Let's denote the events as follows :

Let $$ A_1, A_2, $$ and $$ A_3 $$ be the events that urns A, B, and C are chosen, respectively.

Let $$ B $$ be the event that a black ball is drawn.

We need to find the probability that the chosen urn is A given that a black ball is drawn, which is $$ P(A_1|B) $$.

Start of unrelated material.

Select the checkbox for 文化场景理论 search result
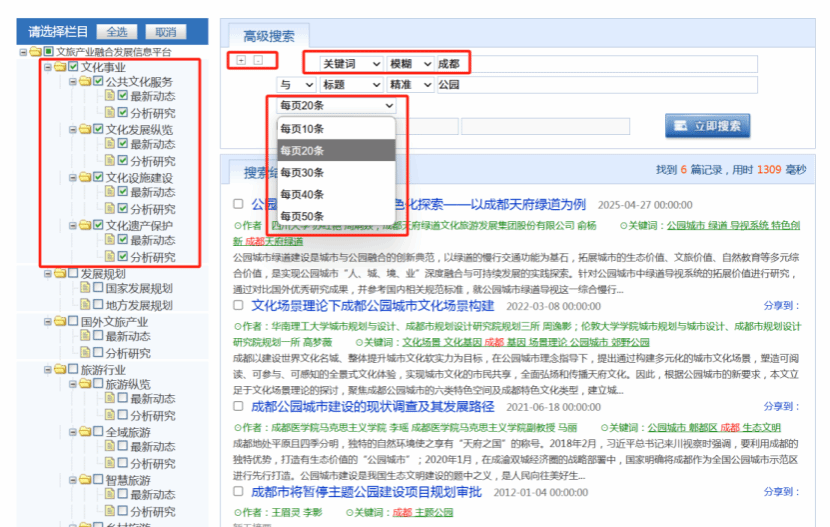This screenshot has width=830, height=527. 238,306
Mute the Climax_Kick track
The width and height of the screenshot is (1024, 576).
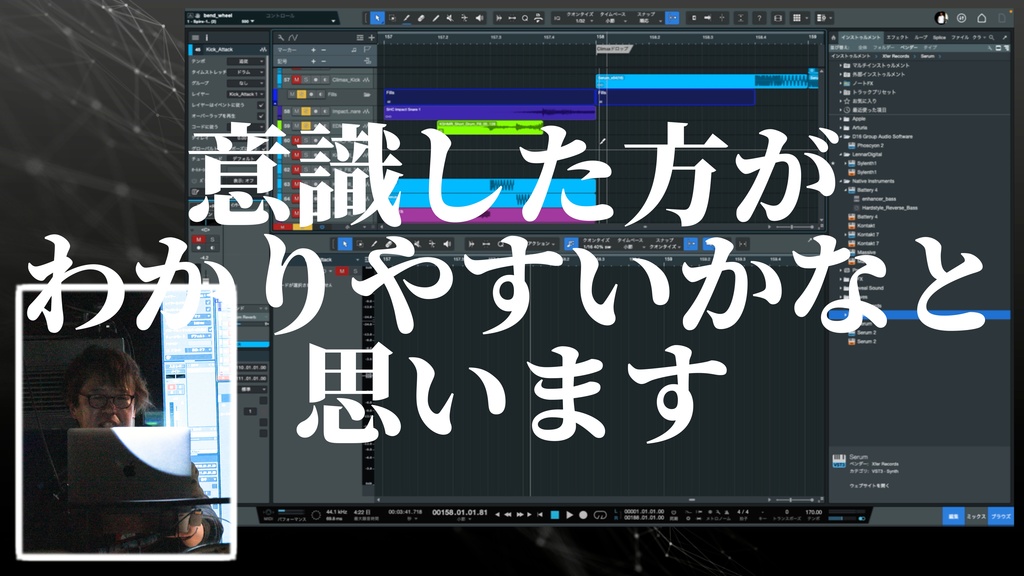[x=296, y=79]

Using Bayes' theorem, we have :

$$ P(A_1|B) = \frac{P(B|A_1)P(A_1)}{P(B)} $$

First, we calculate each term individually :

1. The probability of choosing any urn, since they are chosen at random :

$$ P(A_1) = P(A_2) = P(A_3) = \frac{1}{3} $$

2. The probability of drawing a black ball from each urn :

Urn A: $$ P(B|A_1) = \frac{5}{12} $$

Urn B: $$ P(B|A_2) = \frac{7}{12} $$

Urn C: $$ P(B|A_3) = \frac{6}{12} = \frac{1}{2} $$

3. The total probability of drawing a black ball, $$ P(B) $$ :

$$ P(B) = P(B|A_1)P(A_1) + P(B|A_2)P(A_2) + P(B|A_3)P(A_3) $$

$$ P(B) = \frac{5}{12} \cdot \frac{1}{3} + \frac{7}{12} \cdot \frac{1}{3} + \frac{1}{2} \cdot \frac{1}{3} $$

$$ P(B) = \frac{5}{36} + \frac{7}{36} + \frac{6}{36} $$

$$ P(B) = \frac{18}{36} = \frac{1}{2} $$

Now, substitute these into Bayes' theorem :

$$ P(A_1|B)= \frac{P(B|A_1)P(A_1)}{P(B)} $$

$$ P(A_1|B) = \frac{\frac{5}{12} \cdot \frac{1}{3}}{\frac{1}{2}} $$

$$ P(A_1|B) = \frac{\frac{5}{36}}{\frac{1}{2}} $$

$$ P(A_1|B) = \frac{5}{18} $$

Therefore, the probability that the black ball drawn is from urn A is option C :

$$ \frac{5}{18} $$